Evidentemente, al Presidente actual la legalidad fraguada al calor del kirchnerismo le sienta incómoda. El problema es que, sea por impericia o demostración de fuerza, el decisionismo presidencial convierte al Estado de derecho en una arena movediza. Las leyes nunca terminan de institucionalizarse. Pierden consistencia. Su peso se relativiza. Caen los incentivos para cumplirlas. Y, en ese péndulo legal, la ciudadanía se inclina por la anomia. A esta altura, no hace falta aclarar qué sucede cuando la ley pasa a ser letra muerta. O sí, para no caer en errores tan frescos: caos, anarquía, saqueos, acuartelamientos, represión, etcétera.

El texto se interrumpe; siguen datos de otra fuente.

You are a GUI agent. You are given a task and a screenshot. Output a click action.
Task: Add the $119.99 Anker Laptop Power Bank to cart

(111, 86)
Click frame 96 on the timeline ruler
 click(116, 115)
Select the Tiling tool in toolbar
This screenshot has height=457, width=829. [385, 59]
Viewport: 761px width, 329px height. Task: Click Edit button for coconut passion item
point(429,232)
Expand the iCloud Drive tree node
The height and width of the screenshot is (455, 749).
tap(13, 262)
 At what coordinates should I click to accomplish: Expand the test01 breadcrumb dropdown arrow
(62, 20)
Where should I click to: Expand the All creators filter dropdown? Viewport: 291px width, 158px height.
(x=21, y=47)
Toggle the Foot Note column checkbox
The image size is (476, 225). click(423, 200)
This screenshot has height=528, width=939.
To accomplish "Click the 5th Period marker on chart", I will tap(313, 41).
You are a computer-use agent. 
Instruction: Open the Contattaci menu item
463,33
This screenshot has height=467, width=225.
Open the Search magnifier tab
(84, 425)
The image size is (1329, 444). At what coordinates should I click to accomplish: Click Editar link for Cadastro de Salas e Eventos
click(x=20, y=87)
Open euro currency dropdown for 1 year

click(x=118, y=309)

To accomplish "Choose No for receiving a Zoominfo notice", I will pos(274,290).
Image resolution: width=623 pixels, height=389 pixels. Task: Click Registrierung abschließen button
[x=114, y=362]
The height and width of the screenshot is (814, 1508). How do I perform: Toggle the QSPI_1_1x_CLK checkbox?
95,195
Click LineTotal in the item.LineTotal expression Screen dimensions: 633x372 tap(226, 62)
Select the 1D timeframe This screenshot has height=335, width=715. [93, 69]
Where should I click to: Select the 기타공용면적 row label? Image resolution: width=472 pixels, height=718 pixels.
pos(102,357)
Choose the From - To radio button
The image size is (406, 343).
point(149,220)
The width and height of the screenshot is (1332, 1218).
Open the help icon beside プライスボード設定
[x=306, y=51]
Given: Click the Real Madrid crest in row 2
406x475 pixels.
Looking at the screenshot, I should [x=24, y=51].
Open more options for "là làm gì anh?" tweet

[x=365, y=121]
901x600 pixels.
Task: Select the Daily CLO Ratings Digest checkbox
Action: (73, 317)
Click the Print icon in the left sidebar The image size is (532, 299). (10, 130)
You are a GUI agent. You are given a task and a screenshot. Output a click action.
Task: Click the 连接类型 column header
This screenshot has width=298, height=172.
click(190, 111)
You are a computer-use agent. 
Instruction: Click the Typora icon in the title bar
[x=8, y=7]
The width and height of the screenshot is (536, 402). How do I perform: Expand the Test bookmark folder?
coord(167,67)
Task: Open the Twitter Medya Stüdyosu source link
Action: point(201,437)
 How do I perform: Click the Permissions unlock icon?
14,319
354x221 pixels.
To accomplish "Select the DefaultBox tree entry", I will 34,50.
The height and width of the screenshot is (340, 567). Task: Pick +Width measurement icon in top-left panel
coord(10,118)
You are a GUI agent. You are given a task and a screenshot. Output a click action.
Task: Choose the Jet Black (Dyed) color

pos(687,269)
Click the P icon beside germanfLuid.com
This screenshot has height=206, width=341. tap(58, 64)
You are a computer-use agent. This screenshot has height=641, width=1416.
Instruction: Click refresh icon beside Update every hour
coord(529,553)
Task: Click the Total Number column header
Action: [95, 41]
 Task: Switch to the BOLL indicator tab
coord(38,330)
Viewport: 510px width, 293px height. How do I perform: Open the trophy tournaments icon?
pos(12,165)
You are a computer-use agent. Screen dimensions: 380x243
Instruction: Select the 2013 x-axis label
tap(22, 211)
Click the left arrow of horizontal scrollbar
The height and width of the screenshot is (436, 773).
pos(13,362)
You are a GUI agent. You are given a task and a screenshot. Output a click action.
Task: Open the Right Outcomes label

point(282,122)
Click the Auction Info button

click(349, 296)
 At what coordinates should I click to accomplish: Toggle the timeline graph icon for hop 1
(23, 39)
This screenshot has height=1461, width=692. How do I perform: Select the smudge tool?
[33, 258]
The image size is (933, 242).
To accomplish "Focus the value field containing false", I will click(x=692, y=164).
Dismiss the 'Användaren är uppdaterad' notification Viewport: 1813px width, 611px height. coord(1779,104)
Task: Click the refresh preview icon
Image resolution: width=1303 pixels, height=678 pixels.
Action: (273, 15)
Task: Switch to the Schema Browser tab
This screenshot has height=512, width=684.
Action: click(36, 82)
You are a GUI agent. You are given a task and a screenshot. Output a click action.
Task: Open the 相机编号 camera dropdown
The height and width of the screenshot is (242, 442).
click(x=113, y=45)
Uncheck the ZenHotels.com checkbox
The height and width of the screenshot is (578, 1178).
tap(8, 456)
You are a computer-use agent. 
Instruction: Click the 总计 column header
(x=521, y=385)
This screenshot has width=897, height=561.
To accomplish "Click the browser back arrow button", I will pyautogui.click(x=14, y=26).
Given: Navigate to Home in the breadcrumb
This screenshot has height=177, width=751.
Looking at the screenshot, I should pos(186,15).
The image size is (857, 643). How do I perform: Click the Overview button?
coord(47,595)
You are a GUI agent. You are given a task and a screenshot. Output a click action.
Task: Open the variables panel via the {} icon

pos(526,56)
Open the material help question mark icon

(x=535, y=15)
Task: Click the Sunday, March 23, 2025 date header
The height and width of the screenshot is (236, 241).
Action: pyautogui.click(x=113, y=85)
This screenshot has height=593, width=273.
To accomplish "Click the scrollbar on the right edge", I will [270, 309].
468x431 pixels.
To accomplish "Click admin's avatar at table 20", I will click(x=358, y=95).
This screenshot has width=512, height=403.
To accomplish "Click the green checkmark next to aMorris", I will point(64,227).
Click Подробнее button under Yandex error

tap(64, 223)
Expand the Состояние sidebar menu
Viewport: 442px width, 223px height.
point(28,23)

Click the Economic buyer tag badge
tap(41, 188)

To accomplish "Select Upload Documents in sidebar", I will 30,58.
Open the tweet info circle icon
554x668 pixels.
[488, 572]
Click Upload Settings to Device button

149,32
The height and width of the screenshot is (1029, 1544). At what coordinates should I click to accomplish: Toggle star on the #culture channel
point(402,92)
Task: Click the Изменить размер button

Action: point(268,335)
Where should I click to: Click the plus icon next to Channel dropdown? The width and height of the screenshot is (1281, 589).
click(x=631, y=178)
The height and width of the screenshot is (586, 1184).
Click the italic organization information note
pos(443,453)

La otra secuela es la concentración del poder. Lo que se gana en celeridad se pierde en pluralismo: cimiento esencial del sistema democrático. La descentralización muta en centralización. En vez de contar con una constelación de pequeños centros de poder y autoridad, se dispone de un gran núcleo ordenador, generalmente condensado en la figura del presidente. El caldo de cultivo ideal para que brote un autoritarismo de baja intensidad. Macri tiene la responsabilidad de desechar esta posibilidad y también, claro, de respetar el discurso que ofertó para llegar al sillón de Rivadavia.